Bir de bu İlluminati’nin yavruları var. CFR, Bilderberg, Gül&Haç falan… Adı batasıcalar, saymakla bitmezler ki! Kitaplarda yazan klişe bilgilerin dışına çıkıp nokta atışı tespitlerime korkusuzca devam etmek istiyorum. İlluminati’nin bir hatta birden fazla misyonu var. Hedefine ulaşmak için de her yolu mubah görür. Nedir bu misyonlar deyip sıralamak gerekir:

Tüm dinleri önce itibarsızlaştırarak sonra da yeryüzünden silerek ateist bir dünya meydana getirmek: Keza İlluminaticiler İblis’e taparlar, İblis’in insan görünümlü şeytan ordusudurlar. En büyük silahları güçleri de ABD ordusudur. Mason ayinlerindeki ritüellerde bu acı gerçeği çok net şekilde görebiliriz.

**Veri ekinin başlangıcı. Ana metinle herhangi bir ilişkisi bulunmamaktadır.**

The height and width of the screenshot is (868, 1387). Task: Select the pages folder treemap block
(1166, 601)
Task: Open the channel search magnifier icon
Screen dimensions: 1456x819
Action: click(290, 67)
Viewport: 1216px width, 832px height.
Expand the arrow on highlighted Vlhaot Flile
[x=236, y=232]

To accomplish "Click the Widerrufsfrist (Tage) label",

Tüm ahlaki değerleri yeryüzünden silerek ahlaksız bir dünya meydana getirmek: LGBT’sinden FEMEN’ine kadar, çıplak kadın bedenini cinsel meta olarak gazete manşetlerine taşıyan medya ordusundan porno sektörüne kadar geniş bir yelpazede amansız bir mücadele yürütürler. Ahlaken erozyona uğramış ilkesiz insanların daha kolay köle yapılacaklarını ve cinsellik odaklı yaşayan insanların sağlıklı durum analizi yapmaktan aciz olduklarını gayet iyi bilirler.

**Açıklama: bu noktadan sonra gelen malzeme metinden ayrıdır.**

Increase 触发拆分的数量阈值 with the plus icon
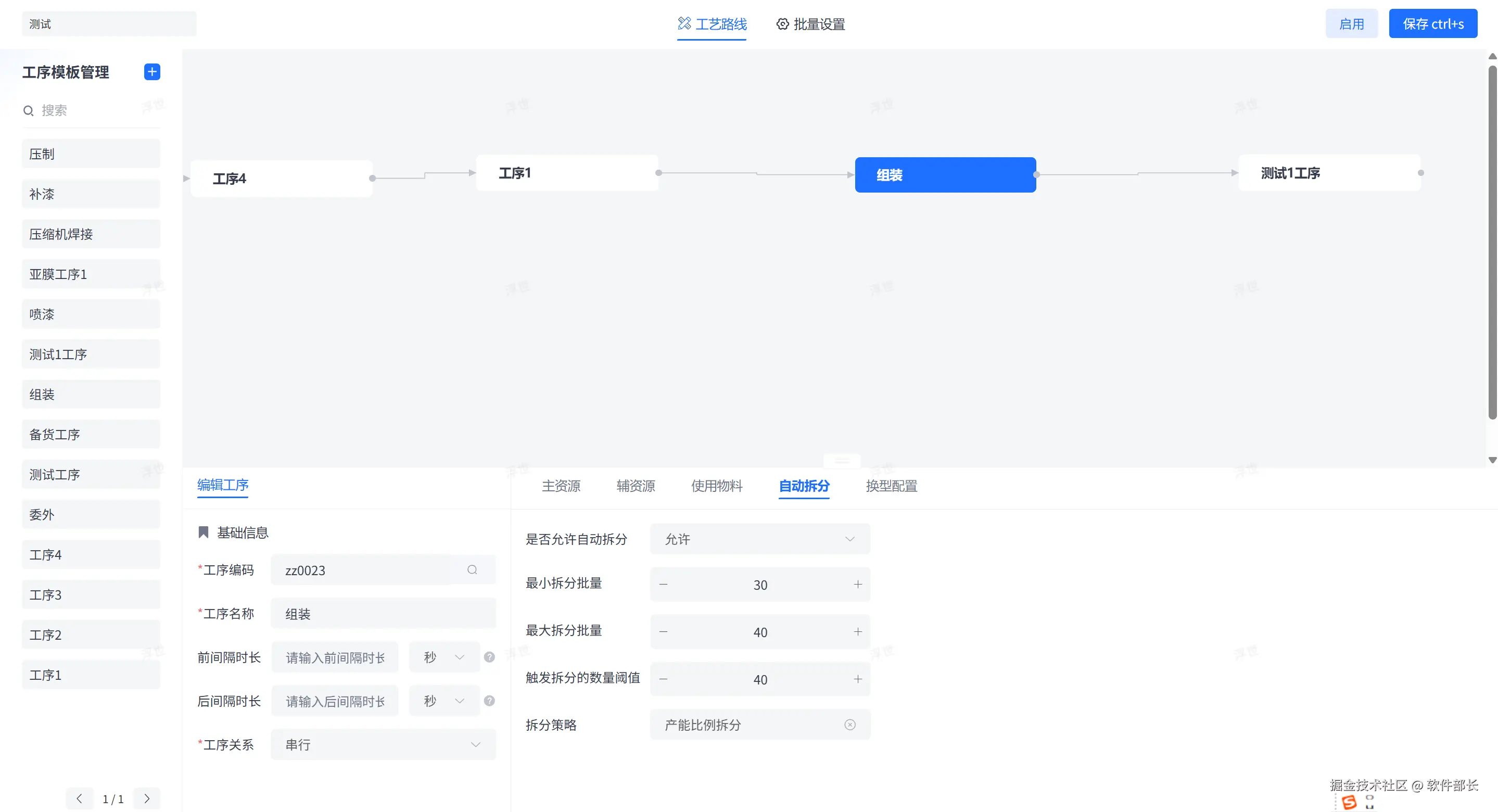The height and width of the screenshot is (812, 1498). (857, 679)
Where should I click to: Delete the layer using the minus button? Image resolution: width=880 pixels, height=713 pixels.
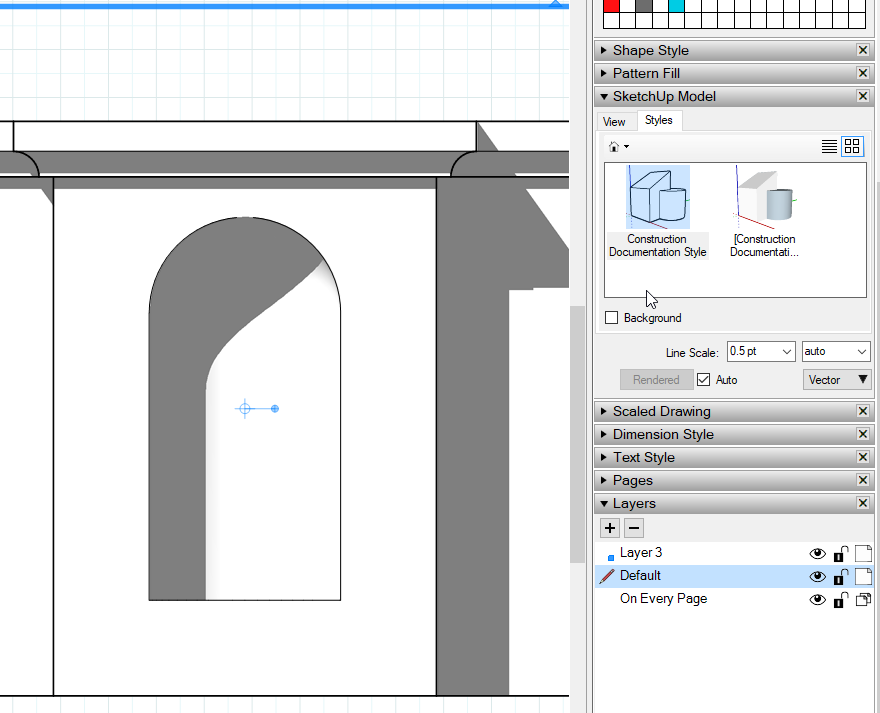[x=634, y=528]
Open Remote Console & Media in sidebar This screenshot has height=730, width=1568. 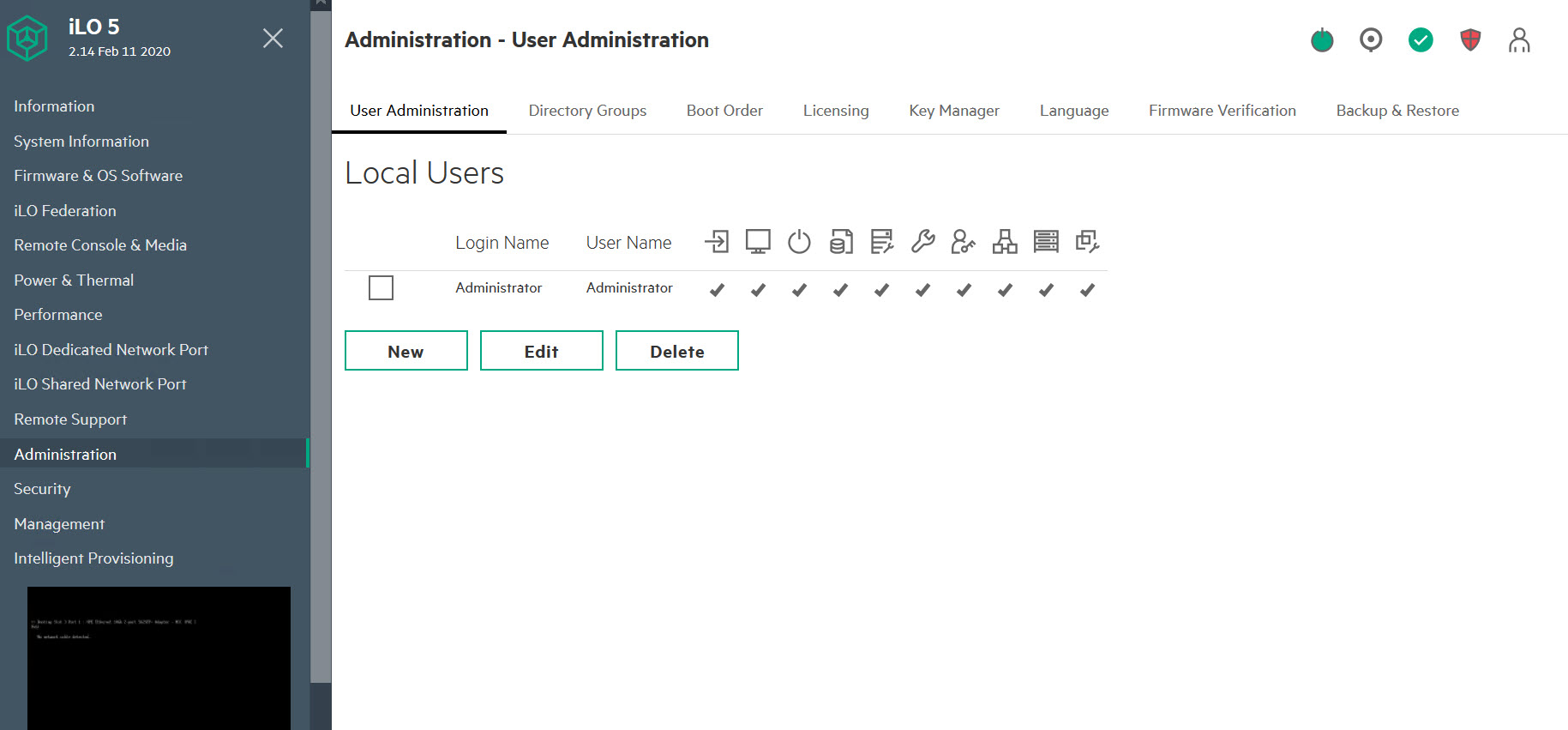tap(100, 245)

Tüm para musluklarını kontrol altında tutmak: Kendilerine karşı olanların tüm banka hesaplarını bir tık ile bloke edebilecek seviyeye gelerek insanları can damarlarından yakalamak isterler. Dünyadaki tüm bankacılık ve finans sektörünü ellerine geçirmek için spekülatif/manipülatif yapay ekonomik krizler çıkarmak da dahil çok büyük yol kat etmişlerdir.

Moron insanlar meydana getirmek: TV yayınları, internet, cep telefonu uygulamaları, medya araçları, uyuşturucunun yaygınlaştırılması, zararlı aşılar gibi tıbbî ilaç spekülasyonları ve daha pek çok şeytanlıkla insanların beynini uyuşturmayı, bir nevî haşhaşi ya da mankurt yaratıklar meydana getirmeyi hedeflerler. Bu konuda da oldukça büyük yol kat etmişlerdir.

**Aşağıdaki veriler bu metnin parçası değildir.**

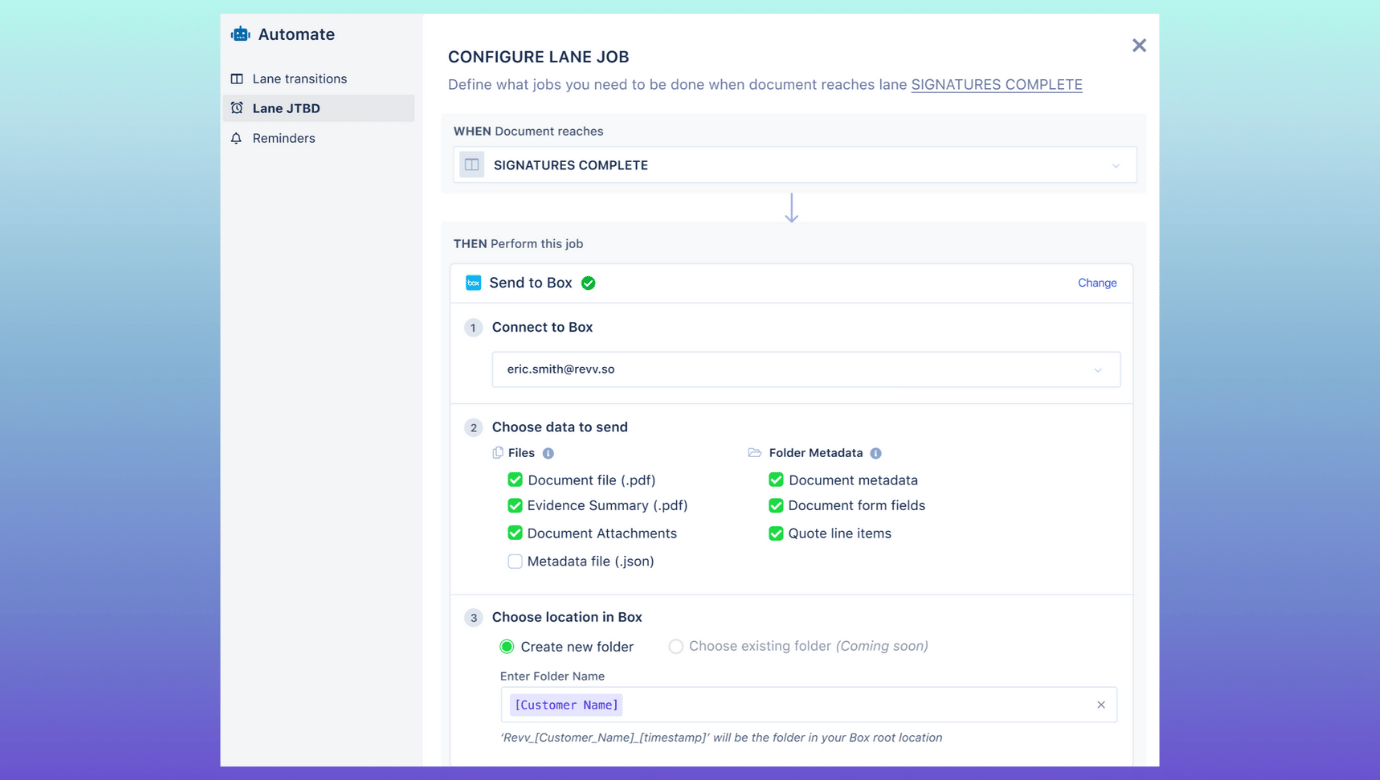Screen dimensions: 1380x780
Task: Click the Box logo icon
Action: tap(473, 283)
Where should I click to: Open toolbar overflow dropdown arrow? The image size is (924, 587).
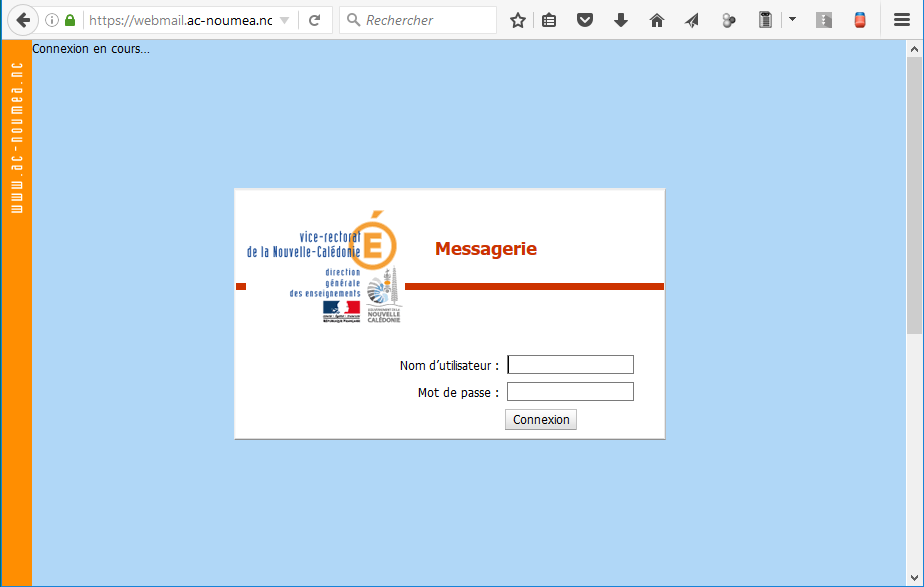coord(792,19)
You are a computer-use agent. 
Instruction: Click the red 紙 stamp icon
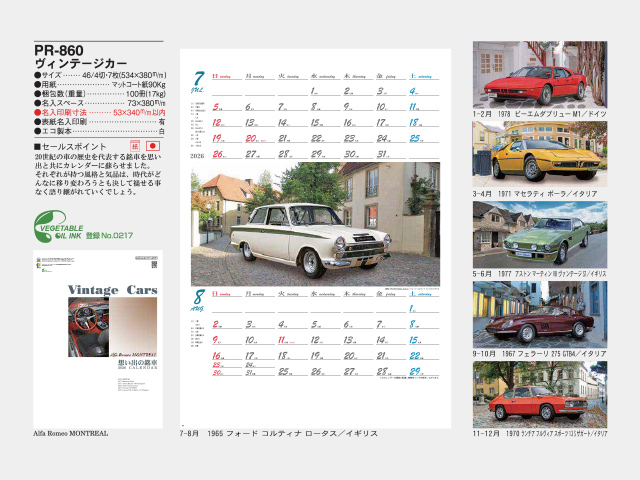pos(136,146)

Kaotik bir dünya meydana getirmek: Bunun en kolay yolu da hiç şüphesiz terördür. Terörizmin ilk numunesi hiç şüphesiz Hasan Sabbah ve haşhaşileri olsa da 1970’lerde ünlü İlluminatici Henry Kissinger tarafından ortaya atılan “sınırlı harp teorisi”, dünyada artık terör odaklı bir dönemin başladığını ilan etmiştir. Siyasi bir mefhum olan “terörizm”, artık herkesin de anladığı üzere ABD tarafından bir askeri müdahale bahanesi olarak kullanılmaktadır.

Gelelim ABD uşağı fettoşçulara... Fetullahçı Terör Örgütü, yukarıda sayılan hedeflerden en az üç tanesi için yararlı bir oluşumdur. Lâkin bunlardan en çok da kaotik bir dünya meydana getirme hedefine uygun olduklarını görmekteyiz. Bir defa fettoşçular, PKK, DAİŞ, MLKP, DHKP-C gibi diğer tüm terör örgütleri ile işbirliği içindedir. Solcu ya da sağcı, dinci ya da ateist tüm terör örgütleri bir merkez tarafından kontrol edilir; solcu ya da sağcı olmaları, dinci ya da ateist olmaları sadece göstermeliktir; militan devşirirken kullandıkları ideolojik yalandır. FETÖ de güya milliyetçi-muhafazakâr bir görüntü vererek bu hususlarda hassas militanlar (şakirtler) devşirmiş, bunların beynini CIA (İlluminati) usûlleri ile yıkayarak her denileni sorgusuz-sualsiz yapacak haşhaşiler-mankurtlar meydana getirmiştir. Tüm terör örgütlerinde aynı yol haritasını görürüz. Terör örgütlerindeki bu faaliyetleri en etkili şekilde yürütebilmek ve en etkili sonucu alabilmek için laboratuar ortamında çalışan Tavistock adlı bir kuruluş vardır. Bu da İlluminati’nin CFR, Bilderberg gibi bir alt örgütüdür. Tavistock üyeleri algı operasyonlarında ve psikolojik istihbaratta uzman profesörlerdir. Fetullah GÜLEN denen azılı teröristin 1960’larda keşfedilip yontulması da zamanın masonları eliyle gerçekleştirilmiş, bu süreçte masonların Manevi Cihazlanma Derneği (Moral Re-Armament) aktif rol almıştır. İlluminati’nin alt örgütlerinin alt kademelerine devşirilen Fetullah GÜLEN, bundan sonra itina ile eğitilirken bir taraftan da masonik bürokrasi tarafından itina ile korunmuş, harpte ve darpta dahi önü açılmıştır.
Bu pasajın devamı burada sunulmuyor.